## Given entries
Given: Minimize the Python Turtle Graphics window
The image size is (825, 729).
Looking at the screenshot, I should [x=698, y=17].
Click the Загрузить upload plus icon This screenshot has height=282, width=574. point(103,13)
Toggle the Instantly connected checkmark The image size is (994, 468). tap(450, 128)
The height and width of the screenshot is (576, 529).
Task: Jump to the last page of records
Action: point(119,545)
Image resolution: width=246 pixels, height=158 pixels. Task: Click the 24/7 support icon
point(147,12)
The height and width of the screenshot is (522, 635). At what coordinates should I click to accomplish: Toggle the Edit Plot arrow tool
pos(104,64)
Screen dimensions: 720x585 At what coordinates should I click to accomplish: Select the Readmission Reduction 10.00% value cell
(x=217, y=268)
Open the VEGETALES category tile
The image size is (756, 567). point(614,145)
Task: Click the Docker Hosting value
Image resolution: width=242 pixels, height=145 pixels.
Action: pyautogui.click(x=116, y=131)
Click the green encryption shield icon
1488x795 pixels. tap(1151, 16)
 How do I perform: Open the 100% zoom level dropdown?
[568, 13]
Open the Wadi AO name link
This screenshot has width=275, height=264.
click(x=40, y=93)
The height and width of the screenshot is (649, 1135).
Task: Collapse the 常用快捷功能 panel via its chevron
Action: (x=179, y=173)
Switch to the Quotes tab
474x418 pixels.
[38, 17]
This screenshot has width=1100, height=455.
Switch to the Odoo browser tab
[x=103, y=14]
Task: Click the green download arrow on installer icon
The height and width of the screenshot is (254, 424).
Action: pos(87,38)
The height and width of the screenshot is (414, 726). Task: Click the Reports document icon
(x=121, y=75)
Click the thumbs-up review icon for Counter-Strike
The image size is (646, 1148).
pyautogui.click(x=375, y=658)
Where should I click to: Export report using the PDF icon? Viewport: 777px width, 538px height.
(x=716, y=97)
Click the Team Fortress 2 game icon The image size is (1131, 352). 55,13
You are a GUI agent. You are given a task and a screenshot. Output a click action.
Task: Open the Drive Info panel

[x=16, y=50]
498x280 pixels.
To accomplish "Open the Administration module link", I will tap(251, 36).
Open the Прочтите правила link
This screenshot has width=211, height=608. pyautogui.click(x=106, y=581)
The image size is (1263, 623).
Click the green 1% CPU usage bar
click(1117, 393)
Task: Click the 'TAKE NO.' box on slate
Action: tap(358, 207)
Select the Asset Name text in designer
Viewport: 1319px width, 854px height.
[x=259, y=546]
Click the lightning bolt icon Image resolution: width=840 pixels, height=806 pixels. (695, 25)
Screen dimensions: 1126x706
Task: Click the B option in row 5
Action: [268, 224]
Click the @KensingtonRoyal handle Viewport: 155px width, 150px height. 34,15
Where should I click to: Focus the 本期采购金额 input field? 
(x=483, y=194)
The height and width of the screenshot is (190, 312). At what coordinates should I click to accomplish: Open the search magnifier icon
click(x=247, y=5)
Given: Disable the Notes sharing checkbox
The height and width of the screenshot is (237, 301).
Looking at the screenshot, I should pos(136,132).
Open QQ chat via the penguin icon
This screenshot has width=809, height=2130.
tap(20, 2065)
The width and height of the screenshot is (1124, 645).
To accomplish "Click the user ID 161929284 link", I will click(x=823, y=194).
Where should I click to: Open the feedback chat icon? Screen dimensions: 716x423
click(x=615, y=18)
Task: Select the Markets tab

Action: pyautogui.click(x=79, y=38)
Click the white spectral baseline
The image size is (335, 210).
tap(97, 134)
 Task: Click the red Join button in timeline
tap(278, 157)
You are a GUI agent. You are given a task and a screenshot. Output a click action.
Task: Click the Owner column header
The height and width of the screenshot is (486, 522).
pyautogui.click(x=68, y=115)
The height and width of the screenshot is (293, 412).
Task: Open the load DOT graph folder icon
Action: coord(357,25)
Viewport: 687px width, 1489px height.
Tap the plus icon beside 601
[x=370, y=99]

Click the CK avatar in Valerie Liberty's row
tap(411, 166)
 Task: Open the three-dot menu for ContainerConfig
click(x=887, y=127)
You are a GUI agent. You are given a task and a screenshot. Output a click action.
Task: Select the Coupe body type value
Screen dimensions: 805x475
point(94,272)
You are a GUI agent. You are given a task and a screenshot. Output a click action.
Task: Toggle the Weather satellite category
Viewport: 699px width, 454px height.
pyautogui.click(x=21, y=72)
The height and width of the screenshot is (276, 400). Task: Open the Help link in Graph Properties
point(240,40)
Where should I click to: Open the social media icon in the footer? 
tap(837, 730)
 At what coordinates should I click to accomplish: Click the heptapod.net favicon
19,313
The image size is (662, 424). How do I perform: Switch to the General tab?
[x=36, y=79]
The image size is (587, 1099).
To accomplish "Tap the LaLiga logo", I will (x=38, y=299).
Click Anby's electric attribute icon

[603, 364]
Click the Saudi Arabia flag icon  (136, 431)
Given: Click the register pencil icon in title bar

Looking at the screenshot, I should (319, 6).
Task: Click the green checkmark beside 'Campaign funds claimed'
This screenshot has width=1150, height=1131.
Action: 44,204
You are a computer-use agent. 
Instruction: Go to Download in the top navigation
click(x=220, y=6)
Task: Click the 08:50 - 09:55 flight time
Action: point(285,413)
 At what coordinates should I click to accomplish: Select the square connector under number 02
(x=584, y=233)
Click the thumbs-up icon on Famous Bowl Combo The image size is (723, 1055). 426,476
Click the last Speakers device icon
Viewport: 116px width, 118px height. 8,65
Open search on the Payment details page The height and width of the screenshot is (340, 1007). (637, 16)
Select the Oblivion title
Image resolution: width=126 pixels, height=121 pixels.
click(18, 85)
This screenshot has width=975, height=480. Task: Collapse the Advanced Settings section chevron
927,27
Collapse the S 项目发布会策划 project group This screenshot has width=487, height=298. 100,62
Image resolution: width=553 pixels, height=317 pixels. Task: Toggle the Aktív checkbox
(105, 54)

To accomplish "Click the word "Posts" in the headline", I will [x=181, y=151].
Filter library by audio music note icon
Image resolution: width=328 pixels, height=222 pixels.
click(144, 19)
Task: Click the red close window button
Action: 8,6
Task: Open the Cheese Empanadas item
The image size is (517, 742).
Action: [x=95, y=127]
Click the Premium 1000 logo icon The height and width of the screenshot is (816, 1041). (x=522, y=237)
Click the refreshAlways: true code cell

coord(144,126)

## Task details
All the lines of the material above must be given again exactly.

## Exercise solution
Given: Minimize the Python Turtle Graphics window
The image size is (825, 729).
Looking at the screenshot, I should [x=698, y=17].
Click the Загрузить upload plus icon This screenshot has height=282, width=574. point(103,13)
Toggle the Instantly connected checkmark The image size is (994, 468). tap(450, 128)
The height and width of the screenshot is (576, 529).
Task: Jump to the last page of records
Action: point(119,545)
Image resolution: width=246 pixels, height=158 pixels. Task: Click the 24/7 support icon
point(147,12)
The height and width of the screenshot is (522, 635). At what coordinates should I click to accomplish: Toggle the Edit Plot arrow tool
pos(104,64)
Screen dimensions: 720x585 At what coordinates should I click to accomplish: Select the Readmission Reduction 10.00% value cell
(x=217, y=268)
Open the VEGETALES category tile
The image size is (756, 567). point(614,145)
Task: Click the Docker Hosting value
Image resolution: width=242 pixels, height=145 pixels.
Action: pyautogui.click(x=116, y=131)
Click the green encryption shield icon
1488x795 pixels. tap(1151, 16)
 How do I perform: Open the 100% zoom level dropdown?
[568, 13]
Open the Wadi AO name link
This screenshot has width=275, height=264.
click(x=40, y=93)
The height and width of the screenshot is (649, 1135).
Task: Collapse the 常用快捷功能 panel via its chevron
Action: (x=179, y=173)
Switch to the Quotes tab
474x418 pixels.
[38, 17]
This screenshot has width=1100, height=455.
Switch to the Odoo browser tab
[x=103, y=14]
Task: Click the green download arrow on installer icon
The height and width of the screenshot is (254, 424).
Action: pos(87,38)
The height and width of the screenshot is (414, 726). Task: Click the Reports document icon
(x=121, y=75)
Click the thumbs-up review icon for Counter-Strike
The image size is (646, 1148).
pyautogui.click(x=375, y=658)
Where should I click to: Export report using the PDF icon? Viewport: 777px width, 538px height.
(x=716, y=97)
Click the Team Fortress 2 game icon The image size is (1131, 352). 55,13
You are a GUI agent. You are given a task and a screenshot. Output a click action.
Task: Open the Drive Info panel

[x=16, y=50]
498x280 pixels.
To accomplish "Open the Administration module link", I will tap(251, 36).
Open the Прочтите правила link
This screenshot has width=211, height=608. pyautogui.click(x=106, y=581)
The image size is (1263, 623).
Click the green 1% CPU usage bar
click(1117, 393)
Task: Click the 'TAKE NO.' box on slate
Action: tap(358, 207)
Select the Asset Name text in designer
Viewport: 1319px width, 854px height.
[x=259, y=546]
Click the lightning bolt icon Image resolution: width=840 pixels, height=806 pixels. (695, 25)
Screen dimensions: 1126x706
Task: Click the B option in row 5
Action: [268, 224]
Click the @KensingtonRoyal handle Viewport: 155px width, 150px height. 34,15
Where should I click to: Focus the 本期采购金额 input field? 
(x=483, y=194)
The height and width of the screenshot is (190, 312). At what coordinates should I click to accomplish: Open the search magnifier icon
click(x=247, y=5)
Given: Disable the Notes sharing checkbox
The height and width of the screenshot is (237, 301).
Looking at the screenshot, I should pos(136,132).
Open QQ chat via the penguin icon
This screenshot has width=809, height=2130.
tap(20, 2065)
The width and height of the screenshot is (1124, 645).
To accomplish "Click the user ID 161929284 link", I will click(x=823, y=194).
Where should I click to: Open the feedback chat icon? Screen dimensions: 716x423
click(x=615, y=18)
Task: Select the Markets tab

Action: pyautogui.click(x=79, y=38)
Click the white spectral baseline
The image size is (335, 210).
tap(97, 134)
 Task: Click the red Join button in timeline
tap(278, 157)
You are a GUI agent. You are given a task and a screenshot. Output a click action.
Task: Click the Owner column header
The height and width of the screenshot is (486, 522).
pyautogui.click(x=68, y=115)
The height and width of the screenshot is (293, 412).
Task: Open the load DOT graph folder icon
Action: coord(357,25)
Viewport: 687px width, 1489px height.
Tap the plus icon beside 601
[x=370, y=99]

Click the CK avatar in Valerie Liberty's row
tap(411, 166)
 Task: Open the three-dot menu for ContainerConfig
click(x=887, y=127)
You are a GUI agent. You are given a task and a screenshot. Output a click action.
Task: Select the Coupe body type value
Screen dimensions: 805x475
point(94,272)
You are a GUI agent. You are given a task and a screenshot. Output a click action.
Task: Toggle the Weather satellite category
Viewport: 699px width, 454px height.
pyautogui.click(x=21, y=72)
The height and width of the screenshot is (276, 400). Task: Open the Help link in Graph Properties
point(240,40)
Where should I click to: Open the social media icon in the footer? 
tap(837, 730)
 At what coordinates should I click to accomplish: Click the heptapod.net favicon
19,313
The image size is (662, 424). How do I perform: Switch to the General tab?
[x=36, y=79]
The image size is (587, 1099).
To accomplish "Tap the LaLiga logo", I will (x=38, y=299).
Click Anby's electric attribute icon

[603, 364]
Click the Saudi Arabia flag icon  (136, 431)
Given: Click the register pencil icon in title bar

Looking at the screenshot, I should (319, 6).
Task: Click the green checkmark beside 'Campaign funds claimed'
This screenshot has width=1150, height=1131.
Action: 44,204
You are a computer-use agent. 
Instruction: Go to Download in the top navigation
click(x=220, y=6)
Task: Click the 08:50 - 09:55 flight time
Action: point(285,413)
 At what coordinates should I click to accomplish: Select the square connector under number 02
(x=584, y=233)
Click the thumbs-up icon on Famous Bowl Combo The image size is (723, 1055). 426,476
Click the last Speakers device icon
Viewport: 116px width, 118px height. 8,65
Open search on the Payment details page The height and width of the screenshot is (340, 1007). (637, 16)
Select the Oblivion title
Image resolution: width=126 pixels, height=121 pixels.
click(18, 85)
This screenshot has width=975, height=480. Task: Collapse the Advanced Settings section chevron
927,27
Collapse the S 项目发布会策划 project group This screenshot has width=487, height=298. 100,62
Image resolution: width=553 pixels, height=317 pixels. Task: Toggle the Aktív checkbox
(105, 54)

To accomplish "Click the word "Posts" in the headline", I will [x=181, y=151].
Filter library by audio music note icon
Image resolution: width=328 pixels, height=222 pixels.
click(144, 19)
Task: Click the red close window button
Action: 8,6
Task: Open the Cheese Empanadas item
The image size is (517, 742).
Action: [x=95, y=127]
Click the Premium 1000 logo icon The height and width of the screenshot is (816, 1041). (x=522, y=237)
Click the refreshAlways: true code cell

coord(144,126)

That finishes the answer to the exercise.